While it is conceivable that HLA genes play critical roles in immune surveillance against breast cancers, there are many other studies that show no consistent link between HLA and breast cancer [18]. Results from our study are in agreement with the two Asian studies on HLA class II alleles in the systematic review which reported the lack of associations between HLA alleles and breast cancer risk [16, 19]. Contrary to this, alleles from MHC class II sub-region were found to be associated with breast cancer risk in studies on populations of European ancestry (HLA-DQB1*03 [20], HLA-DRB1*10:01 [21] HLA-DRB1*11:01 [21], and HLA-DRB1*13 [20]) and Middle-Eastern populations (HLA-DQB1*02 [14, 22, 23], HLA-DRB1*03 [22], HLA-DQB1*06 [22], HLA-DRB1*07 [14], HLA-DRB1*12 [24], HLA-DRB1*13 [22], and HLA-DRB1*18:01 [25]) populations. It should be noted that previously published results have small sample sizes (largest sample size of 216 cases and 216 controls), which makes validation of the results challenging [16, 17, 19]. It is noteworthy that HLA alleles are exceedingly diverse, and may be confined to certain ethnic groups and geographical locations [26]. Indeed, we observed that by accounting for study populations, significant associations were attenuated and no longer significant, suggesting that correction for population stratification is essential in the testing of the associations.

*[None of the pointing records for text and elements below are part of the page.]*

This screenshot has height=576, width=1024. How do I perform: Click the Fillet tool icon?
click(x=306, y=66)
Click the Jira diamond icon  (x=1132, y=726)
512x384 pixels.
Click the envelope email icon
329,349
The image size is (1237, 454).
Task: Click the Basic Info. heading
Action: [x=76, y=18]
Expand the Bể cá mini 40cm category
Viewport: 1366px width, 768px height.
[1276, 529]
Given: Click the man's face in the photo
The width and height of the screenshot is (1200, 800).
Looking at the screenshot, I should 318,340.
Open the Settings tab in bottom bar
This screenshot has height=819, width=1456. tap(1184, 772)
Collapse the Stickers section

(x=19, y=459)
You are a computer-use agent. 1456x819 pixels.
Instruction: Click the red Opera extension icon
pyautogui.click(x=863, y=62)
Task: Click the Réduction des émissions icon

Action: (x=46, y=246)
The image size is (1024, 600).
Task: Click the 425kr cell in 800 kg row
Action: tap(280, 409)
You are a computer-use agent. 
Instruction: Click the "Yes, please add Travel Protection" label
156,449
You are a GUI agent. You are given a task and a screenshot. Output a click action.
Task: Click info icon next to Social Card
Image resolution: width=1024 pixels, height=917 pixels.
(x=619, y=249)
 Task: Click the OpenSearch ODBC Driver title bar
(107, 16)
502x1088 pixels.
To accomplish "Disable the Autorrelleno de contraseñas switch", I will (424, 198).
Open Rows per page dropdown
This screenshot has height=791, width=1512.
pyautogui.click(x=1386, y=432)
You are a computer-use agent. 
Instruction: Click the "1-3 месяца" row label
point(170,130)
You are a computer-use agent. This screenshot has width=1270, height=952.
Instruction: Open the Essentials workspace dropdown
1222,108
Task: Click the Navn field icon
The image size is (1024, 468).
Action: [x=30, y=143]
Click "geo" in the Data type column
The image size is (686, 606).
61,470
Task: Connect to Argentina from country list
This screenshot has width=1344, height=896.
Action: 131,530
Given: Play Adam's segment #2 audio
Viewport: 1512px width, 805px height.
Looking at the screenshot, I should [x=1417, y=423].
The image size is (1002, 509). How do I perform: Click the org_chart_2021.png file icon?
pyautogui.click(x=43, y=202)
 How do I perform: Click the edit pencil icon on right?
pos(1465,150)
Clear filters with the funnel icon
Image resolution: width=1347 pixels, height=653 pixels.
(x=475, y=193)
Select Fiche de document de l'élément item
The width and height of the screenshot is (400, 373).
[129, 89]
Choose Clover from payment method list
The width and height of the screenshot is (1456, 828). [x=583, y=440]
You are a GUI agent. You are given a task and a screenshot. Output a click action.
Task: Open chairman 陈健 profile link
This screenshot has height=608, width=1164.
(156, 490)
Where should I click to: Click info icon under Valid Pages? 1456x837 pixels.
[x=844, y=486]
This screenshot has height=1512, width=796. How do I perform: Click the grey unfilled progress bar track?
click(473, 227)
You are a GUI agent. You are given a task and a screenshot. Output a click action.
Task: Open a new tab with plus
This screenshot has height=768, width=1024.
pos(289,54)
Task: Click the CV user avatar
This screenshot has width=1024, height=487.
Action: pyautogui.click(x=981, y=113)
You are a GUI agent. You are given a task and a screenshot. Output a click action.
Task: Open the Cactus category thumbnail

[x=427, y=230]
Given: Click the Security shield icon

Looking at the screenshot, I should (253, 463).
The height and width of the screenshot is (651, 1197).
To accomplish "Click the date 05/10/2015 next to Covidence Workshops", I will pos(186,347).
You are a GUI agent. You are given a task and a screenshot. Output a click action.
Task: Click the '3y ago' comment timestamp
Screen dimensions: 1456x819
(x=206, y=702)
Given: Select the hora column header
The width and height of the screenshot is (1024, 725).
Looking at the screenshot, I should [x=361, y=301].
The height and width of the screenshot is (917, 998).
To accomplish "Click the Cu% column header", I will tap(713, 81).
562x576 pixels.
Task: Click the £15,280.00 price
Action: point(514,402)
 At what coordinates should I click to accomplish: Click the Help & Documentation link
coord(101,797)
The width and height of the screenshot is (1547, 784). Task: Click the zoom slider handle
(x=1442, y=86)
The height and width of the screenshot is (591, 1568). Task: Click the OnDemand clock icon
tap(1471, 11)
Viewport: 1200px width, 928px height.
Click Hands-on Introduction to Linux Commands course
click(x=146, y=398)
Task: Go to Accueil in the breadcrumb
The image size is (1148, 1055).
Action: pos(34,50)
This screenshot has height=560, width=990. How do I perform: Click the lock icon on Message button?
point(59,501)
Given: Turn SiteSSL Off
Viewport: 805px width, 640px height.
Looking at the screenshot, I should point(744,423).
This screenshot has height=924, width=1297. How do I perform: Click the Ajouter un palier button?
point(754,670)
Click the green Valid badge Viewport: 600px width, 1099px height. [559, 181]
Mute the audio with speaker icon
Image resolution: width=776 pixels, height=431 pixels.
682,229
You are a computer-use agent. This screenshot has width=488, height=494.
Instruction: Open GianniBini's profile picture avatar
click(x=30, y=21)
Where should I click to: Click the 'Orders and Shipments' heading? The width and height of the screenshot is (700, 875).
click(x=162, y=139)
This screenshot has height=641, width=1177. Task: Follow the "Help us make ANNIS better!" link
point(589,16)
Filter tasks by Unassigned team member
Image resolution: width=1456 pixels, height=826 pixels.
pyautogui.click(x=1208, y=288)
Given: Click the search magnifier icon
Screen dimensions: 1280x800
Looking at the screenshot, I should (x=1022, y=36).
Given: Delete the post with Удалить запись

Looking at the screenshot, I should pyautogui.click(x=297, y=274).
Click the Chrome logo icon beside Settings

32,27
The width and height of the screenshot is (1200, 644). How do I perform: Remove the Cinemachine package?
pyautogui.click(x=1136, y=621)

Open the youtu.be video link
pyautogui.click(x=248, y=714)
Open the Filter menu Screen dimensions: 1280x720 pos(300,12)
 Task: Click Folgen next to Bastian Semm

This is the largest study to date to examine the associations between the MHC region and breast cancer risk in Asians (12,901 breast cancer cases and 12,583 controls). However, there are several limitations worth noting. Validation of the imputed HLA loci was not performed by the direct typing of HLA loci. An average error rate of between three to six percent has been reported for the prediction of high-resolution (four-digit) HLA alleles using imputation software [27]. Due to weaker linkage disequilibrium between rare variants, the imputation of rare HLA alleles is challenging. Variants with MAF > 1% in were filtered out prior to HLA imputation, and only imputed HLA alleles with MAF > 1% were retained in our analyses, which resulted in the exclusion of many informative alleles. In addition, non-classical HLA alleles were not studied, as the imputation software used imputes only classical HLA alleles (class I and class II). The accuracy of HLA imputation is dependent on the reference panel used [12]. The ethnic representativeness of the reference panel used for HLA loci imputation may limit the generalizability of our findings. While the chosen Pan-Asian reference panel is large, it may not represent the ethnic groups of our study population fully [27]. As there were no genome-wide significant results, we did not perform orthogonal experiments to verify the findings.

In conclusion, imputed class I and II HLA alleles were not associated with breast cancer risk in our Asian sample. Direct measurement of HLA gene expressions may be required to further explore the associations between HLA genes and breast cancer risk.